The centering of the insurance industry as the victim also erases many classed and racialized inequities, from the industry’s role in redlining to to fact that richer – and typically whiter – homeowners can often absorb costs that others can’t. In Florida, as MacKenzie Marcelin describes, sea level rise is leading rich, often white, people from coastal Miami – where in past decades Black and brown Floridians weren’t allowed to live – to move into the inland areas where Black and brown Floridians now live.
And so, the overarching policy question should not be, “how do we save the home insurance industry from collapsing?” but rather, “what role should insurance markets play in the broader suite of policies to keep people safely housed?” Put another way: many places are already unlivable, and only becoming more so because of accelerating climate change; how do we de-risk for households, rather than for insurance companies?
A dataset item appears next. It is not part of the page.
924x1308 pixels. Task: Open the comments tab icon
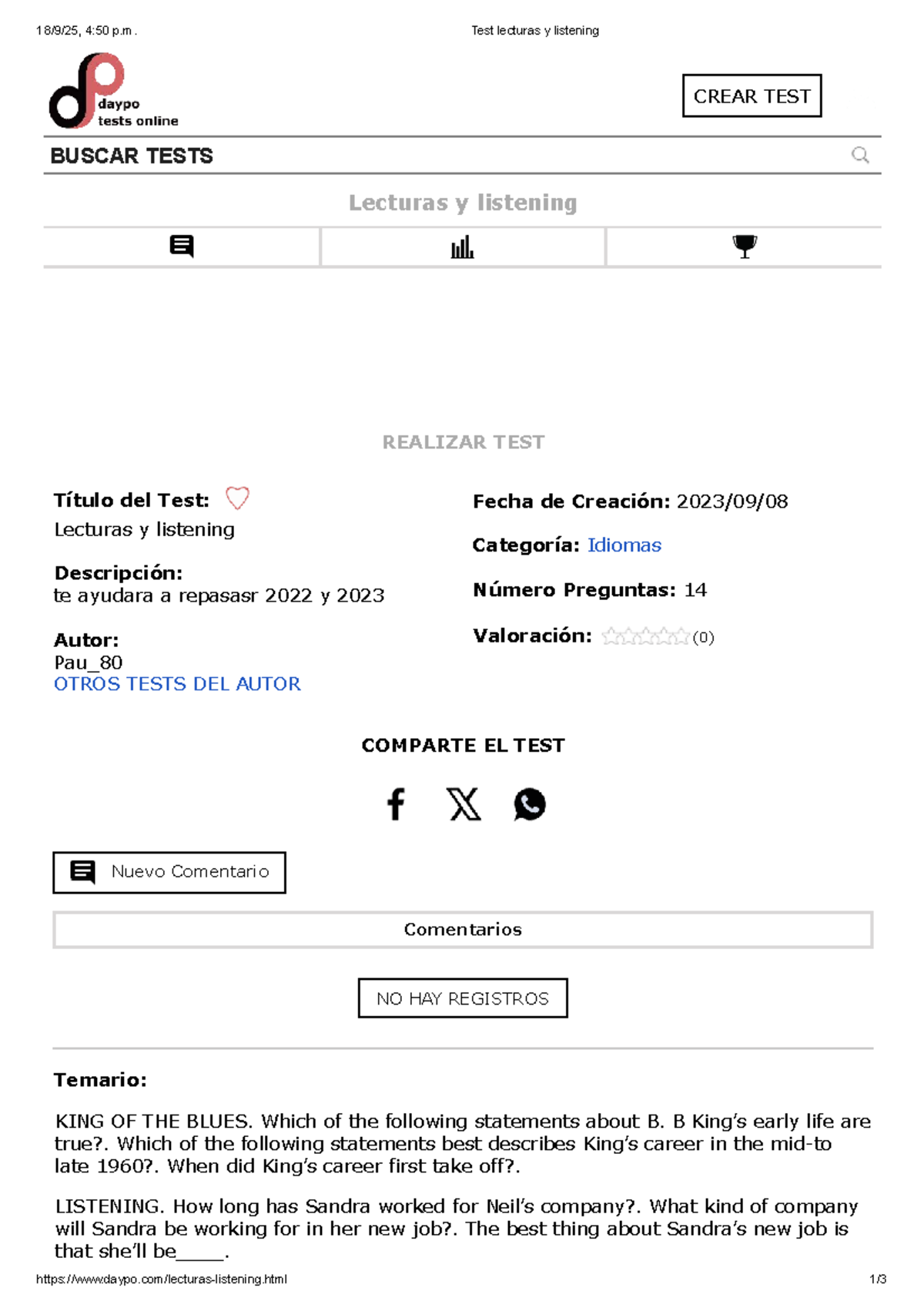click(182, 247)

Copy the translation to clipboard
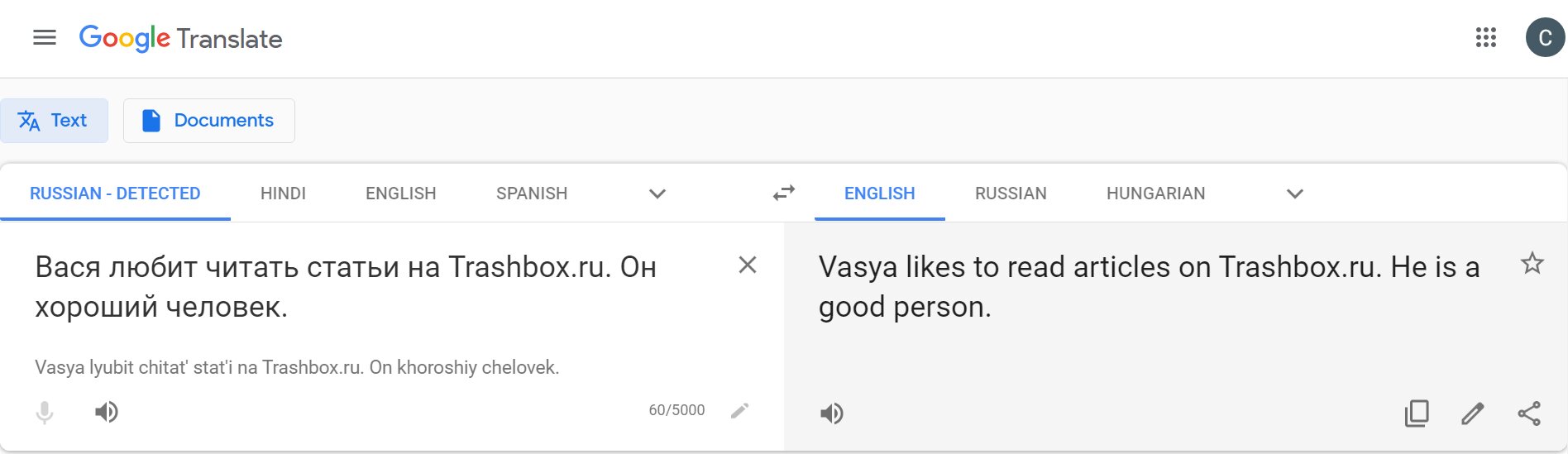1417,413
The answer to these questions requires, then, a holistic, integrated policy response that reduces, prevents, and mitigates the harm of weather-related catastrophes before they strike, provides for an insurance system that equitably spreads the risk of non-preventable disasters, and ensures access to equitable post-disaster recovery that increases resilience–all without prioritizing rent-seeking.
In our current system, the insurance industry is largely relied upon to take care of all of this, even though it hasn’t done most of it well, especially for low income communities and communities of color. As insurance markets collapse, we now have an opportunity to consider whether other models could do those things better.
We could imagine, for example, a reimagining of state insurance programs. As the insurance industry began its collapse, many states set up insurer-of-last-resort programs to provide an option for people who can’t find insurance in private markets. But these programs are designed to provide bare-bones coverage, and in some states are required to be more expensive than private coverage. Plus, most kick policyholders out of the program if private coverage becomes available again. In other words, these state programs are specifically designed not to compete with private insurers. But if private insurers are doing such a bad job, why shouldn’t state programs compete with them?
These are the kinds of questions we should be asking if we want to de-risk for households, not for insurance companies.